Si chiama SkillsBuild Reignite ed è un piano di aggiornamento per le imprese di piccole e medie dimensioni che comprende sulla piattaforma omonima 180 webinar sui temi del digitale e circa 200 corsi di aggiornamento professionale per portar loro la cultura dei nuovi strumenti digitali. Un portale dedicato alla trasformazione di quelle aziende che hanno bisogno di far ripartire la crescita del nostro Paese. Per quanto riguarda il tema dello smart working, negli scorsi mesi è infuriato il dibattito tra chi lo vorrebbe come forma esclusiva e per chi invece ha un’idea nostalgica del lavoro di una volta. Per Cereda si può fare diversamente, e lo fa partendo da un esempio. “Le racconto una mia esperienza lavorativa precedente: lavoravo presso un grande gruppo bancario, quando entravo in ritardo anche di un solo minuto dovevo compilare un modulo e farmelo controfirmare da diverse persone, perdendo molto più tempo. In Ibm invece già nel 1996 quando sono entrato le persone arrivavano liberamente senza cartellini ed orari prestabiliti”.

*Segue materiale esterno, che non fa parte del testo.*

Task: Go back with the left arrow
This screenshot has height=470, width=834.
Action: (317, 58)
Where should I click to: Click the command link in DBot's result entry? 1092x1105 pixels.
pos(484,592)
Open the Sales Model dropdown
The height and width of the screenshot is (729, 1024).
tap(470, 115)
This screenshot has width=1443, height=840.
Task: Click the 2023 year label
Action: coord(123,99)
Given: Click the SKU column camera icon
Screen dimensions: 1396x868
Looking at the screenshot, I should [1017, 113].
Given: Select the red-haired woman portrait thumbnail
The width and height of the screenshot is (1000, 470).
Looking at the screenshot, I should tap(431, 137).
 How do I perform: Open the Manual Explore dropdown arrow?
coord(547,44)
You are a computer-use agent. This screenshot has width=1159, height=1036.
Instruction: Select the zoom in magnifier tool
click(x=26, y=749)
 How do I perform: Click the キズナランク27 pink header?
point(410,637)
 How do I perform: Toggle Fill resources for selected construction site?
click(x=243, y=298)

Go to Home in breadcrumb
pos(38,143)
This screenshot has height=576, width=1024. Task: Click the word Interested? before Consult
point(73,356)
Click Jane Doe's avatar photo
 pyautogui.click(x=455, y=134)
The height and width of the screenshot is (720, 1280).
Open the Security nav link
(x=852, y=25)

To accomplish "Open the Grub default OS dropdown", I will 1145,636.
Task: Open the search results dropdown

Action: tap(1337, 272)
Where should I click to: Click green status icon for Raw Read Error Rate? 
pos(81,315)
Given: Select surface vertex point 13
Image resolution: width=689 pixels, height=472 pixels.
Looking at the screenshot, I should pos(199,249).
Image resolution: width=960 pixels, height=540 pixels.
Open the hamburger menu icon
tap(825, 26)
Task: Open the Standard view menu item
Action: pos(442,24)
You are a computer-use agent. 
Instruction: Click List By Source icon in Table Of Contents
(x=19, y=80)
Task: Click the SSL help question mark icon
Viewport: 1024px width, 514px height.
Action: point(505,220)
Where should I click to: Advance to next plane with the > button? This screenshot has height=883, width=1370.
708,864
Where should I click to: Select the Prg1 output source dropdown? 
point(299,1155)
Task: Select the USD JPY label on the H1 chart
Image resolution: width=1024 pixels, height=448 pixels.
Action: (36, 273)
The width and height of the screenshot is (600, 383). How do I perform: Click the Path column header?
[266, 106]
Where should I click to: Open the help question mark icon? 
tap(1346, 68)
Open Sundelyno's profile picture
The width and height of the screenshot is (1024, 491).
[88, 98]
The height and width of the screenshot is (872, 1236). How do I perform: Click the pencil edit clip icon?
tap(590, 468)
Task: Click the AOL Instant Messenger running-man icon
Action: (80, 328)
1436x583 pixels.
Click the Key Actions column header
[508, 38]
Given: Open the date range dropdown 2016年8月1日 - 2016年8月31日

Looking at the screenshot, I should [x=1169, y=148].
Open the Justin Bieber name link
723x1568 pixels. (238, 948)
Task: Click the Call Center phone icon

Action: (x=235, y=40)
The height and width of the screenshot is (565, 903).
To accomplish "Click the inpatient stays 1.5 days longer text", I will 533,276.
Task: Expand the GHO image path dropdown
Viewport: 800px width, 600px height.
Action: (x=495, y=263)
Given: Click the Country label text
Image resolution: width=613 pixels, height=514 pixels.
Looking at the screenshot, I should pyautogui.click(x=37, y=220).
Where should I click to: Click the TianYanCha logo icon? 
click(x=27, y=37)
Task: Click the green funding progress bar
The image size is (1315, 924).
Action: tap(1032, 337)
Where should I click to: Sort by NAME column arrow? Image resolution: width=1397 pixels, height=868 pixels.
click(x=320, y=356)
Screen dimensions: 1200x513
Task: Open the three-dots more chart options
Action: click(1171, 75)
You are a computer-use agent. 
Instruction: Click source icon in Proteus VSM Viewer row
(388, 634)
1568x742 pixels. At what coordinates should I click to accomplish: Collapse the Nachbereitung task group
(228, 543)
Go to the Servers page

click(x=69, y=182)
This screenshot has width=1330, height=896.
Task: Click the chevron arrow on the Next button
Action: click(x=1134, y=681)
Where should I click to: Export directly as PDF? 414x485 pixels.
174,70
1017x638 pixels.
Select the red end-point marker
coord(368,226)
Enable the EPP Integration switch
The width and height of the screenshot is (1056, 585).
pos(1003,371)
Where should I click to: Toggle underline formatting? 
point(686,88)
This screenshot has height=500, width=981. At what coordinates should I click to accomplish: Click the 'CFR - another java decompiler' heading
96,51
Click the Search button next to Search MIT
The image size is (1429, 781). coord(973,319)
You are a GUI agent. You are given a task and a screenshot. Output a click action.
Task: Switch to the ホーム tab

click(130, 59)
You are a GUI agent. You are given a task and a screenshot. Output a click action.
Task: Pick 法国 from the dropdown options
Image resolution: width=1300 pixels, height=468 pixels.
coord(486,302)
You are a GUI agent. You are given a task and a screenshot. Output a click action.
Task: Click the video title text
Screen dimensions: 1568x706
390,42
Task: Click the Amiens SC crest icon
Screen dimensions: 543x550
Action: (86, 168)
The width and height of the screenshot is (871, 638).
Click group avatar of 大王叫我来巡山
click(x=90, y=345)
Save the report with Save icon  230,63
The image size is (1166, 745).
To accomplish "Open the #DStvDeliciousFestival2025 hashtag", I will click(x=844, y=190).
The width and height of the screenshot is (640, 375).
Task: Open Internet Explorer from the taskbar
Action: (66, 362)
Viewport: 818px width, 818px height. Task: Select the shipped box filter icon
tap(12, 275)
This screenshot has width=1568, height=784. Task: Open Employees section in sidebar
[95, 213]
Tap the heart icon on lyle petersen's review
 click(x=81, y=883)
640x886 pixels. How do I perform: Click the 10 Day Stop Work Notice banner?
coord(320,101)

Abbiamo chiesto anche a Cereda come abbia vissuto personalmente il lavoro in lockdown. Se mantenendo una tabella di marcia o allungando gli orari di lavoro. Ecco la sua risposta:
“Nonostante mi senta un po’ old style, mi sono trovato bene a fare smart working e ho svolto bene il mio compito anche in mesi impegnativi e terribili. Anche se l’orario delle call durava molto di più. Non continuerà sempre così, come adesso che abbiamo il 90% del personale a casa e sicuramente potrà restarci fino a fine anno. Quando si tratta di mandare mail è un’operazione che si può fare da casa, ma quando c’è da svolgere una riunione, presentare la propria idea ed esercitare le proprie soft skills oppure incontrare un cliente allora si rende necessaria la riunione in presenza. Cambieranno gli uffici in modo irreversibile. E diventeranno un luogo più di incontro che di lavoro. In quest’ottica abbiamo pensato i nostri Ibm Studios in piazza Gae Aulenti a Milano, inaugurati nel giugno 2019. E siamo stati lungimiranti” conclude.
Un ultimo pensiero riguarda il concetto di lavoro, da esprimere in una parola. Cereda sintetizza così: “Per me è sempre stato divertimento. Dato che gran parte della nostra vita la passiamo lavorando, questo è fondamentale. Senza un lavoro con cui divertirsi la vita è più difficile”.